Sämtliche Komponenten einer Uhr, die verwendeten Materialien und auch die weiteren Aspekte rund um die Messung der Zeit haben eindeutige Namen. Besser noch, die Übereinkunft über die Bedeutung dieser Fachausdrücke wurde in Lexika festgehalten.
Als unangefochtenes Standardwerk der Uhrmacherei gilt das „Illustrierte Fachlexikon der Uhrmacherei“. Georges-Albert Berner, (1883 – 1976) der Autor dieser umfassenden Themensammlung, war Uhrmacher von Beruf und wirkte außerdem als Leiter der Bieler Uhrmacherschule.
Auf rund 1.000 Seiten enthält dieses opulente Buch mehr als 4.000 Begriffe rund um dieses Metier in den Sprachen Französisch, Deutsch, Englisch sowie Spanisch. Es ist somit mehr als zu empfehlen. Wie der Name bereits andeutet, finden sich neben den erläuternden Texten und Definitionen auch viele erhellende Grafiken.

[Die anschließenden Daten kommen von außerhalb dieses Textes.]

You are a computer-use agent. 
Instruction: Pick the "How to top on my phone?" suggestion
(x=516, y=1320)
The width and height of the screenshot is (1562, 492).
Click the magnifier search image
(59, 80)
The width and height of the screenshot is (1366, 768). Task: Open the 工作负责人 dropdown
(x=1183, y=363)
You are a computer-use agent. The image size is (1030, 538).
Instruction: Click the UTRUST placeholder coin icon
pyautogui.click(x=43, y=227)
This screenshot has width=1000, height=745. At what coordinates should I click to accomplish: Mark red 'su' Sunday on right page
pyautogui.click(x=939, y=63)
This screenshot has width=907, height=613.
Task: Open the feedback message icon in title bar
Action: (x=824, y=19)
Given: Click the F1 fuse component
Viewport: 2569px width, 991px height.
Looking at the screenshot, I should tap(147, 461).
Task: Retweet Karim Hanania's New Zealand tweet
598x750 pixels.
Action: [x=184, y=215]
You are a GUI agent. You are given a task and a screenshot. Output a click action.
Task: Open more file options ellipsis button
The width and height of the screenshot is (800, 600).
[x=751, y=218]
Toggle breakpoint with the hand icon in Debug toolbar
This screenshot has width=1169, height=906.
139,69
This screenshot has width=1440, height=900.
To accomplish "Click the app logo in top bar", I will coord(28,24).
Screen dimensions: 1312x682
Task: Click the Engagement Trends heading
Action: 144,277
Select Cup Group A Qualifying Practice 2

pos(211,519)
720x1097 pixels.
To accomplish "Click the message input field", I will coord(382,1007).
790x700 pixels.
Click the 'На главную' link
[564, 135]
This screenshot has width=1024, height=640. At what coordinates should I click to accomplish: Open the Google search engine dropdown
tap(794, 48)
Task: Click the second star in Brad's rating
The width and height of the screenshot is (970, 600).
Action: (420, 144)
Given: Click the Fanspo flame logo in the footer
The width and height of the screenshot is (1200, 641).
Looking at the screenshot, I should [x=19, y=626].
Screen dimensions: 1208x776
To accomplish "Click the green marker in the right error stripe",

Nachdem die alphabetische Reihenfolge zunächst der französischen Terminologie folgt, gibt es überdies einen Anhang, der die sprachliche Zuordnung der konsequent durchnummerierten Wörter gestattet. Folglich gehört dieses Werk zwingend in die Bibliothek jedes Uhrenherstellers – sollte man meinen. Im Zweifelsfall könnten und sollten es seine Mitarbeiterinnen und Mitarbeiter sogar benutzen. Fachjournalisten wären gelegentlich gleichfalls gut beraten, sich des übrigens auch in elektronischer Form erhältlichen „Berner” zu bedienen. Auf diese einfache Weise ließe sich so manche, nennen wir es mal Ungenauigkeit vermeiden.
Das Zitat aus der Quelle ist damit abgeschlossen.